Progress and challenges in electrically pumped GaN-based VCSELs
Paper in proceedings, 2016
The Vertical-Cavity Surface-Emitting Laser (VCSEL) is an established optical source in short-distance optical communication links, computer mice and tailored infrared power heating systems. Its low power consumption, easy integration into two-dimensional arrays, and low-cost manufacturing also make this type of semiconductor laser suitable for application in areas such as high-resolution printing, medical applications, and general lighting. However, these applications require emission wavelengths in the blue-UV instead of the established infrared regime, which can be achieved by using GaN-based instead of GaAs-based materials. The development of GaN-based VCSELs is challenging, but during recent years several groups have managed to demonstrate electrically pumped GaN-based VCSELs with close to 1 mW of optical output power and threshold current densities between 3-16 kA/cm2. The performance is limited by challenges such as achieving high-reflectivity mirrors, vertical and lateral carrier confinement, efficient lateral current spreading, accurate cavity length control and lateral optical mode confinement.

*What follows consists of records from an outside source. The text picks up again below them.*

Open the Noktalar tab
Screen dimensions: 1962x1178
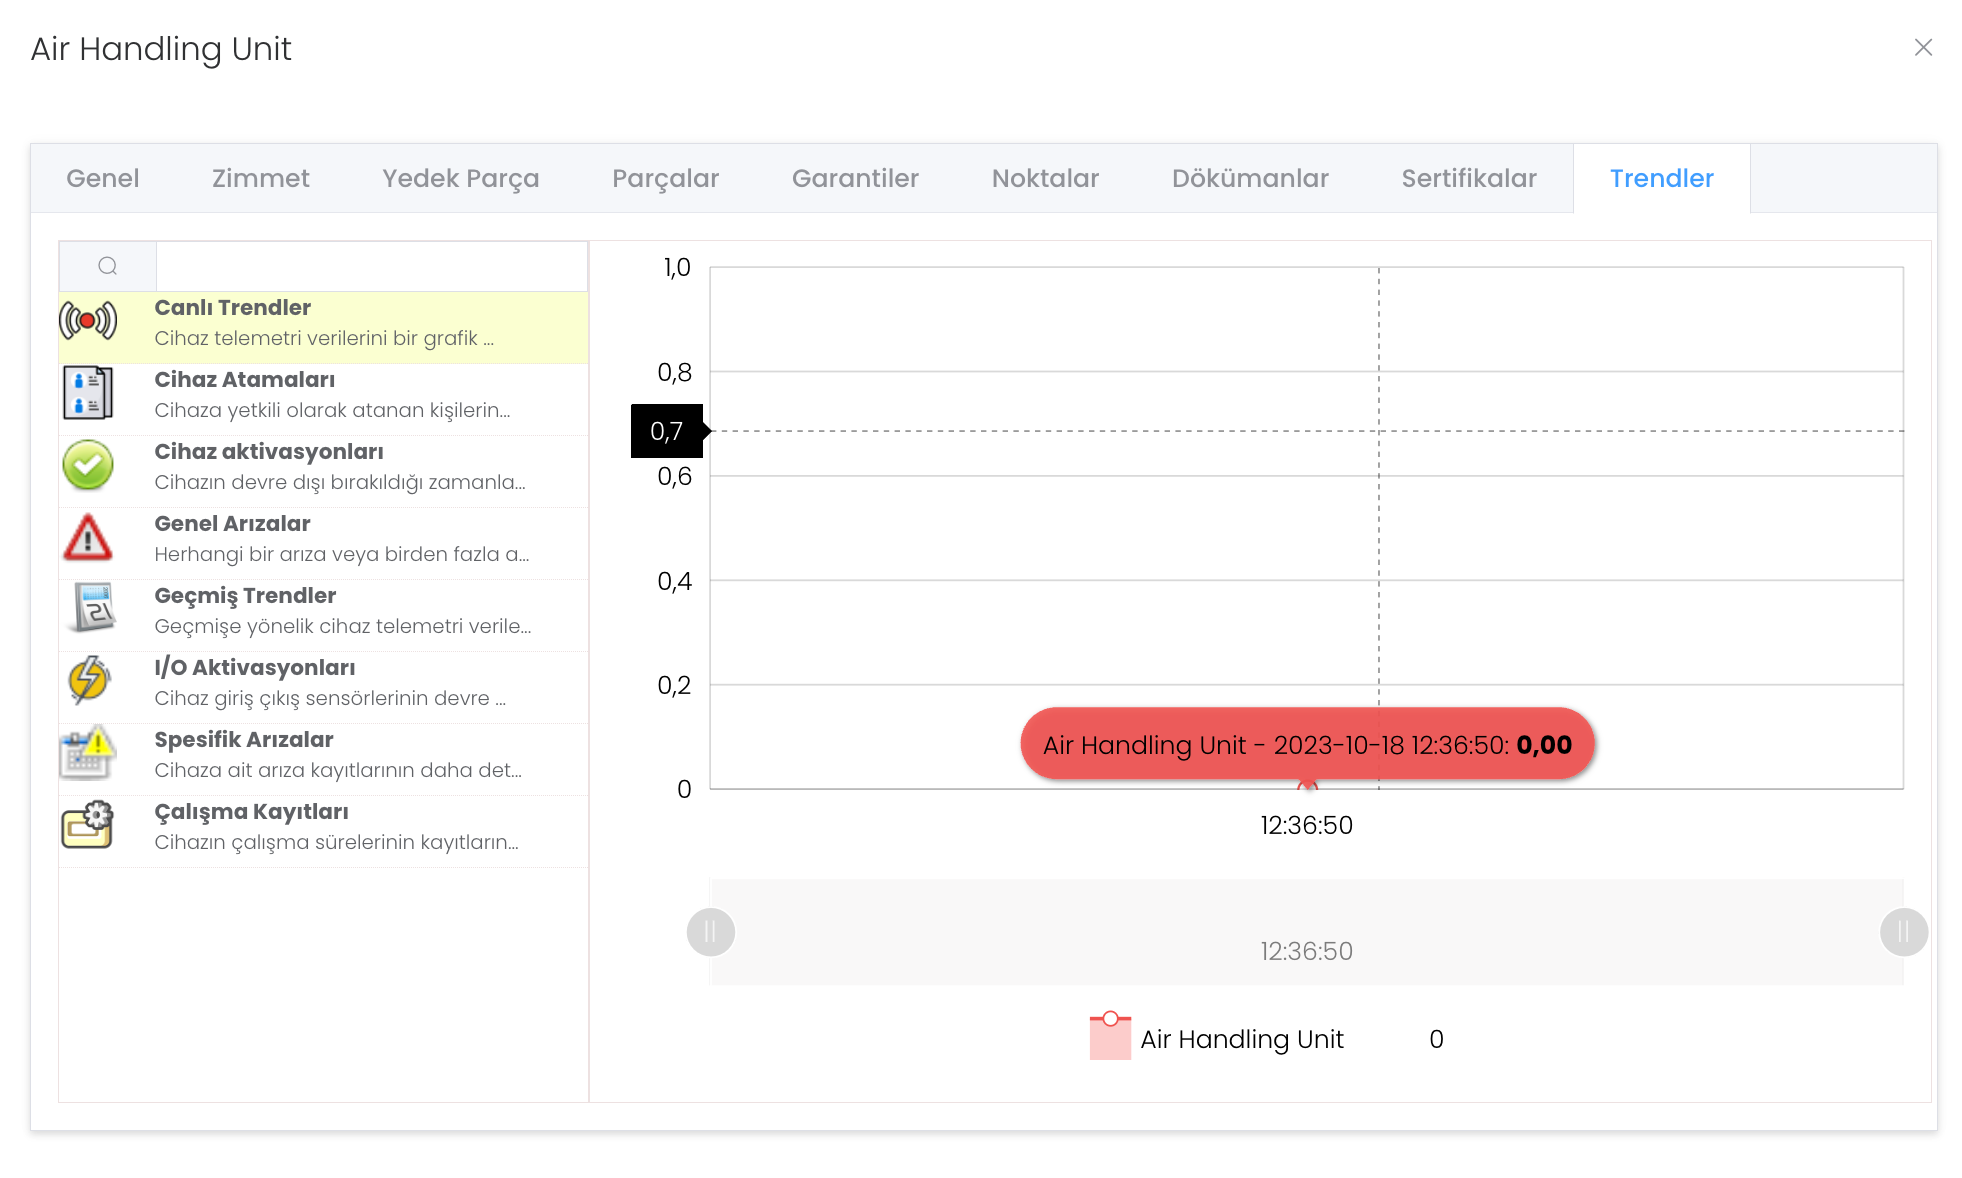[1045, 178]
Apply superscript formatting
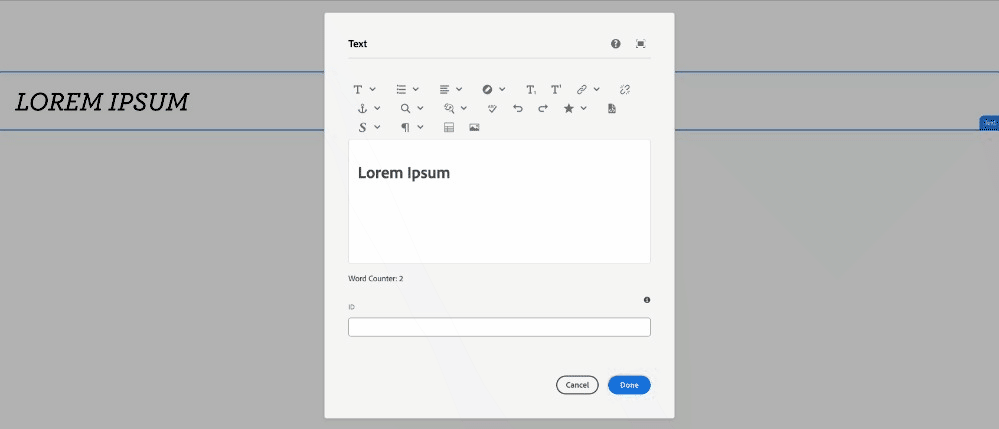The width and height of the screenshot is (999, 429). pos(556,90)

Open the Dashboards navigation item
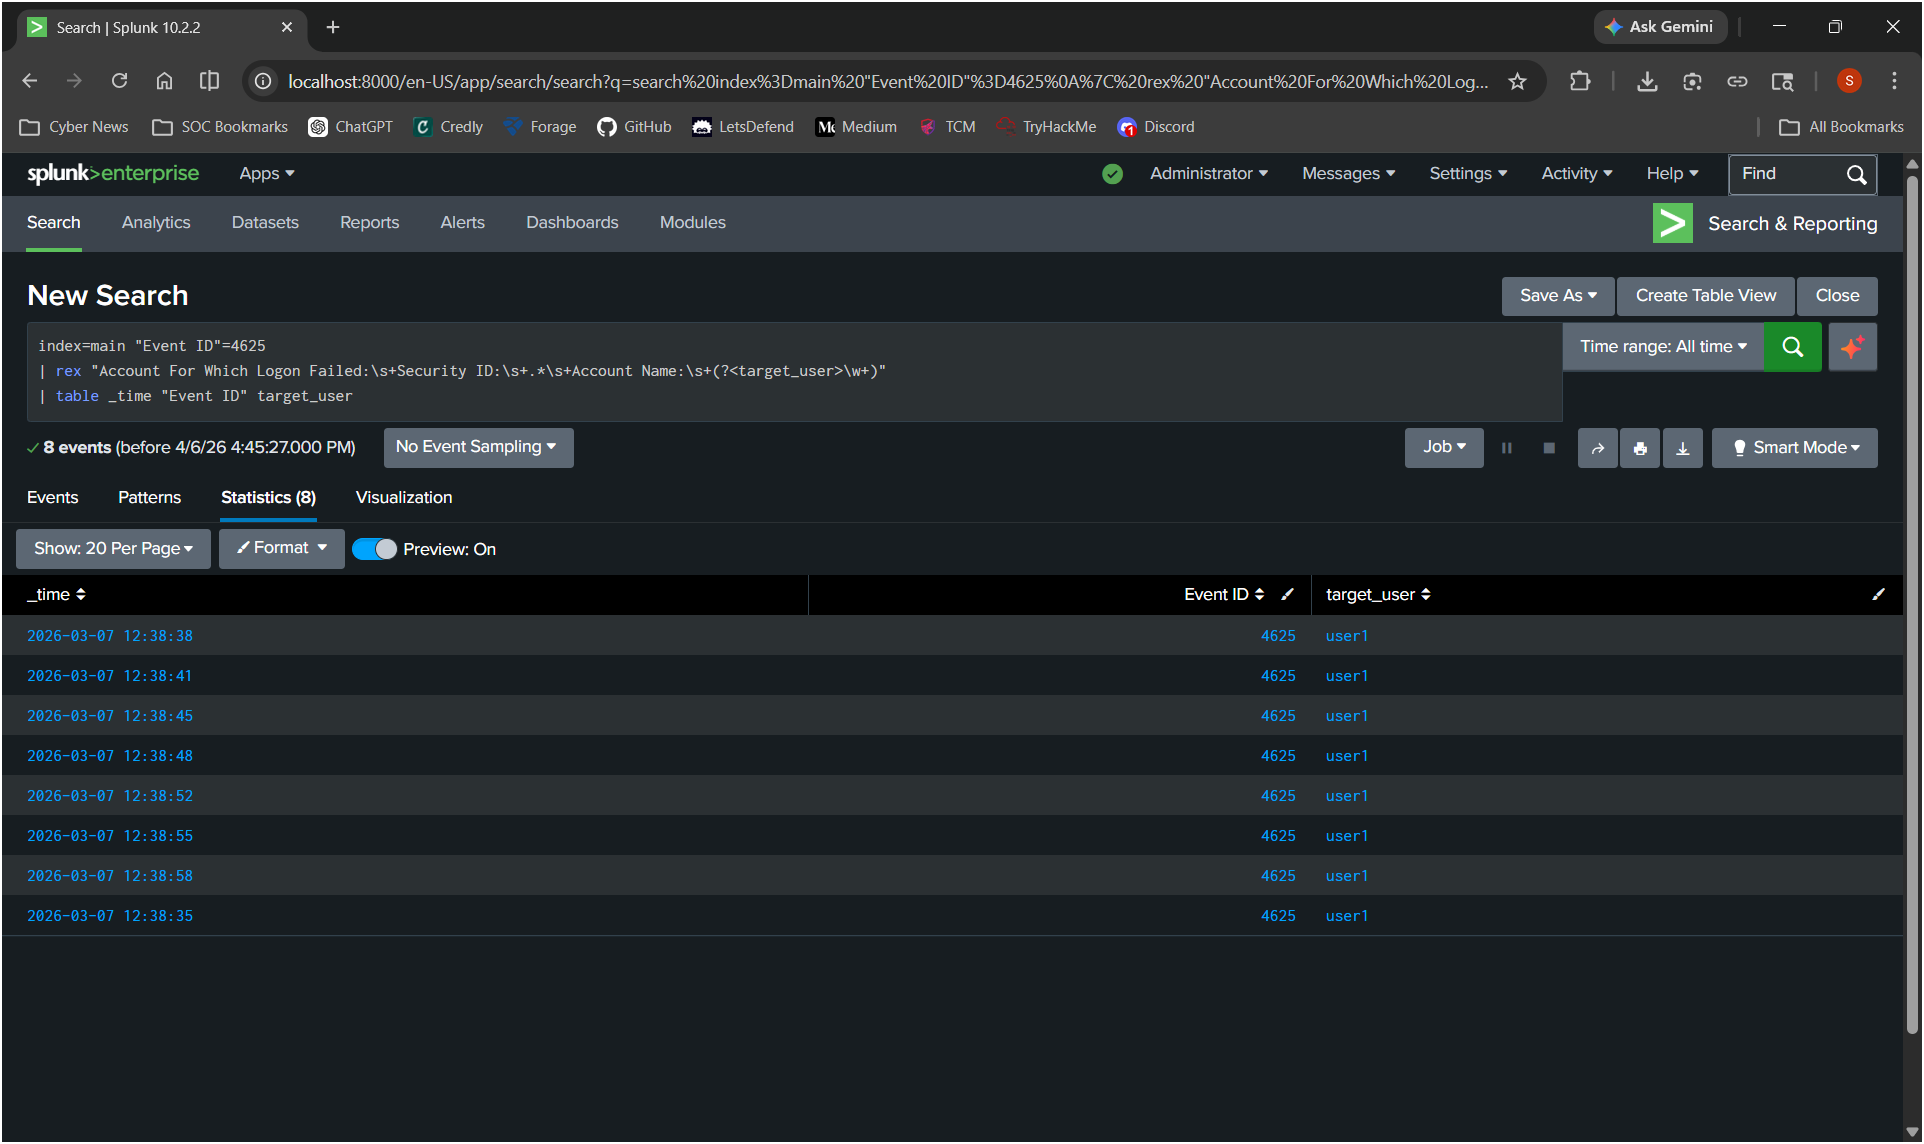[572, 222]
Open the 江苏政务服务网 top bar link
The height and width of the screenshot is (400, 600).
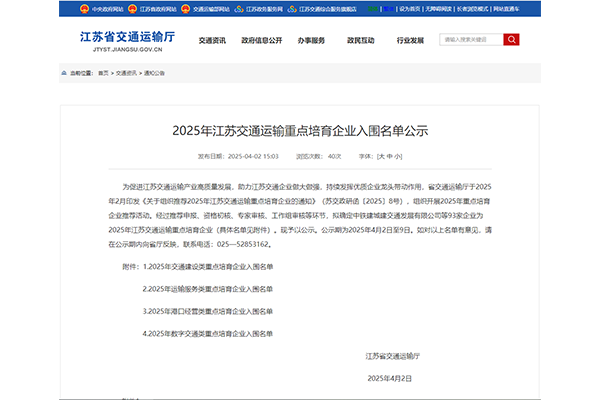pos(264,8)
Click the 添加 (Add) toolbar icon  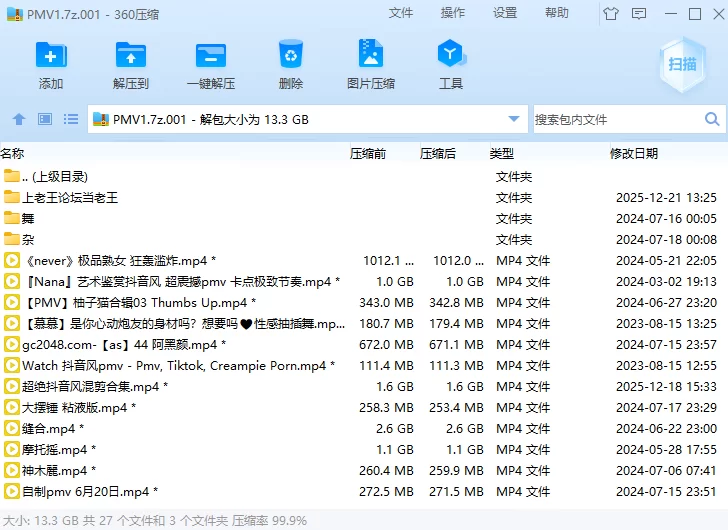(x=51, y=56)
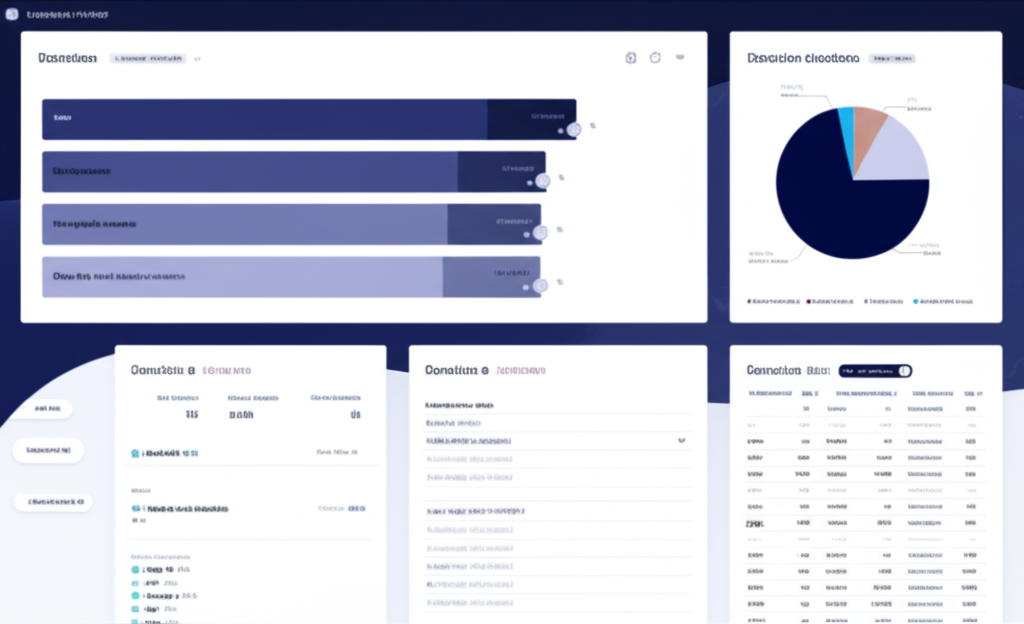Click the middle pill button in the left sidebar
This screenshot has height=624, width=1024.
[48, 451]
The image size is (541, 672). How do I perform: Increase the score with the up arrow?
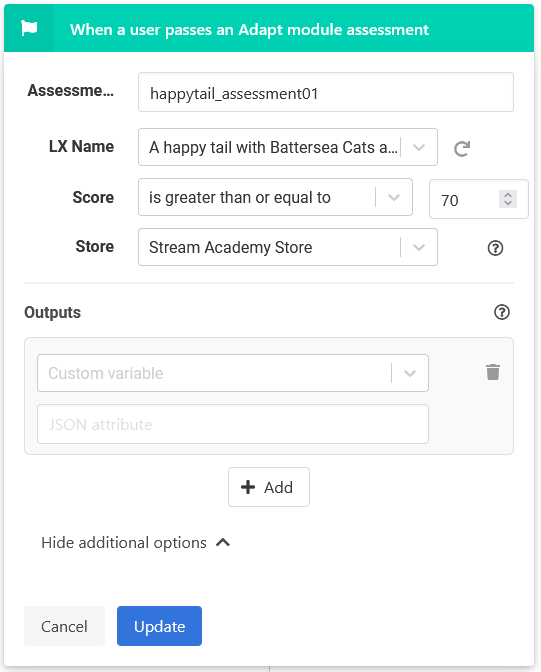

This paper summarizes different strategies to solve these issues in electrically pumped GaN-VCSELs together with state-of-the-art results. We will highlight our work on combined transverse current and optical mode confinement, where we show that many structures used for current confinement result in unintentionally optically anti-guided resonators. Such resonators can have a very high optical loss, which easily doubles the threshold gain for lasing. We will also present an alternative to the use of distributed Bragg reflectors as high-reflectivity mirrors, namely TiO2/air high contrast gratings (HCGs). Fabricated HCGs of this type show a high reflectivity (>95%) over a 25 nm wavelength span.